院長ブログ

妊娠と埋没と霰粒腫

今日は一日外来で夕方に霰粒腫の切開が2人(3歳女の子、4歳男の子)でした。
手術の申し込みは、白内障3人、眼瞼下垂2人、霰粒腫1人(31歳女性)でした。

霰粒腫の患者さまから『なぜ霰粒腫ができるのですか?』と聞かれることも多いですが、霰粒腫はまぶたで作られる脂がマイボーム腺という出口からうまく出ずにまぶたの中に溜まってしまい、その溜まった脂が分解されてなくなるのではなく、肉芽腫という肉のかたまりみたいな組織ができてしまいます。でも、その最初になぜ脂がつまってしまうのか?というところは、なかなか難しく、はっきりこれということはないのですが、つまるということは、脂の性状がドロドロするか、出口が細くなるようなことが起こっていると思われるのですが、この状況が起こりやすいのが、妊娠(〜授乳中)で二重の手術をした女性のような気がしています。妊娠中は女性ホルモンのバランスの変化が脂の性状に影響していることと、二重の手術でまぶたに通した糸が脂を作る瞼板のマイボーム腺になんらかの影響を与えているのではと推測しています。

もちろん、小さな子どもにもよくできますが、子どもの場合は、脂を出す力が弱いのと、アレルギー性の結膜炎がある子に多くできるように感じています。

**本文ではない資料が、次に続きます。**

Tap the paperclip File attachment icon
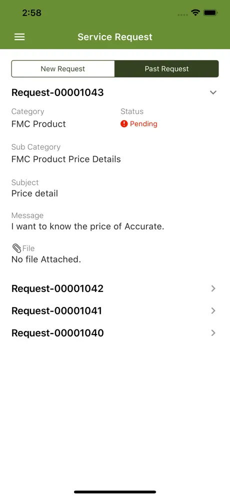 16,248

大人と子どもで霰粒腫のできやすい要因はちょっと違うのかなと思いし、大人でも性別年齢関係なく色んな方にできる病気ではありますが、妊娠中や授乳中の女性で二重手術をしている方がやや多い印象です(あくまで印象です、、、)。脂の溜まり始めのちょっと赤くなった時期に点眼を使うと、それで治ってしまうこともあるので、霰粒腫のできやすそうな方は早めの治療が大切かと思います。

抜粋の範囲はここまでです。